- [Short problem A]
In the court opinion excerpt, what kind of hearing did Whitsel require before a teacher's continuing contract could be terminated?
- [Short problem B]
Carry on the court opinion excerpt, picking up right after its final sentence.

- [Page extract]
★ ★ ★ ★ ★ ★ ★
Based on the record before us, we find the district court did not improperly grant summary judgment to the defendants. Although we refrain from agreeing at this time with the district court's suggestion that Cleveland Bd. of Educ. v. Loudermill, 470 U.S. 532 (1985), is the standard by which this matter should be judged, we find the record sufficient to support a conclusion that a Whitsel -type hearing, see Whitsel v. Southeast Local School District, 484 F.2d 1222 (6th Cir. 1973), was afforded the plaintiffs. In Whitsel, we found that a teacher's continuing contract could not have been terminated without a hearing in which he would be informed of the grounds for dismissal and be given an opportunity to challenge the sufficiency of the grounds. 484 F.2d at 1222. We emphasized that this finding was derived from the pertinent Ohio statute, which specifies the grounds for termination of a continuing contract. The Ohio statute requires written notice, time to prepare a defense, the option of a referee to conduct the hearing instead of the school board, a stenographic record, the right of confrontation, the right to cancel, and the right to subpoena witnesses. Id. at 1229. Our finding in Whitsel was based upon a notion that the Ohio statute satisfied federal constitutional due process requirements. However, we never held in Whitsel that the requirements in the Ohio statute represented minimum standards of federal constitutional due process. Id. (" [T]ested by every standard ever enunciated, these rights [as announced in the Ohio Statute] constitute procedural due process in a termination proceeding.").
★ ★ ★ ★ ★ ★ ★
- [Raw data]
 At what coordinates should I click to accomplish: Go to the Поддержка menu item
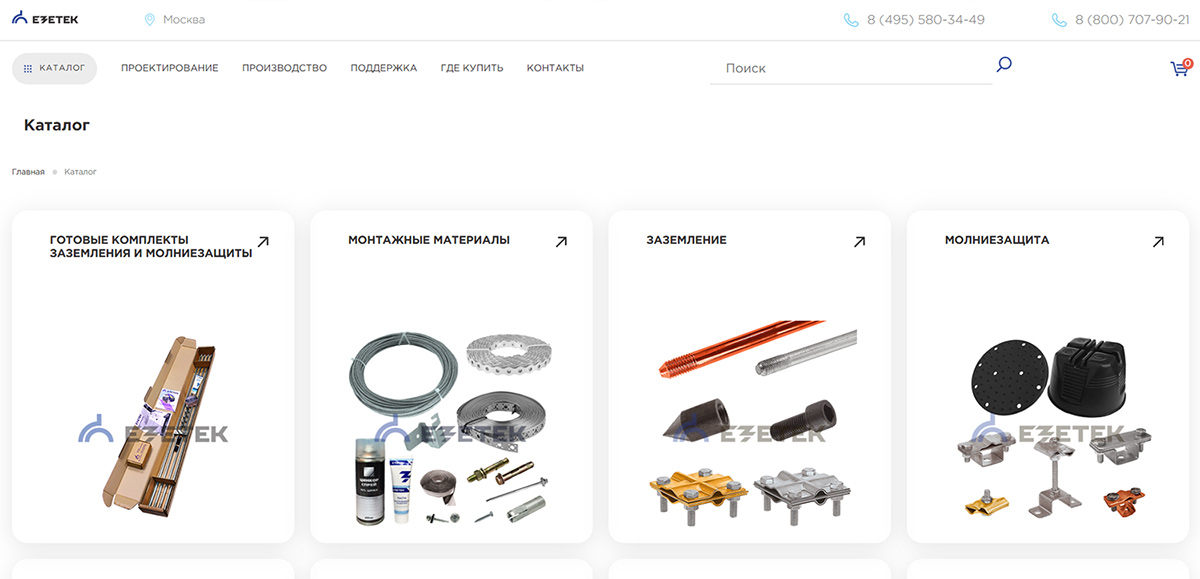(x=383, y=68)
★ ★ ★ ★ ★ ★ ★
- [Expected answer A]
A hearing in which the teacher would be informed of the grounds for dismissal and be given an opportunity to challenge the sufficiency of those grounds.

- [Expected answer B]
The record developed at the evidentiary hearing on remand clearly reveals that the professors were given sufficient notice and opportunity to challenge the grounds for their lay-off prior to the effective date of the lay-off. The court expressly found that the lay-off did not occur until forty-five days after the date on which the board voted to lay off the two professors. Both professors received immediate written notice of their impending lay-off and an explanation that the basis for their lay-off was a staff reduction due to a financial exigency. Both men had actual or constructive knowledge of the underlying budget troubles and, within a week of receiving the notice, both professors met with the personnel director who attempted to explain the manner in which their names were selected for lay-off. Both men also had opportunity for a more elaborate pre-termination hearing at the level-two grievance proceeding on August 25, 1983. We also find sufficient evidence in the record to support the district court's conclusion that the college faced an exigent financial circumstance and that the choice of three of the fourteen criteria as the basis for terminating Professors Arganian and Taylor was reasonable. Plaintiff's equal protection and free speech arguments are without merit.

For the foregoing reasons the district court is affirmed.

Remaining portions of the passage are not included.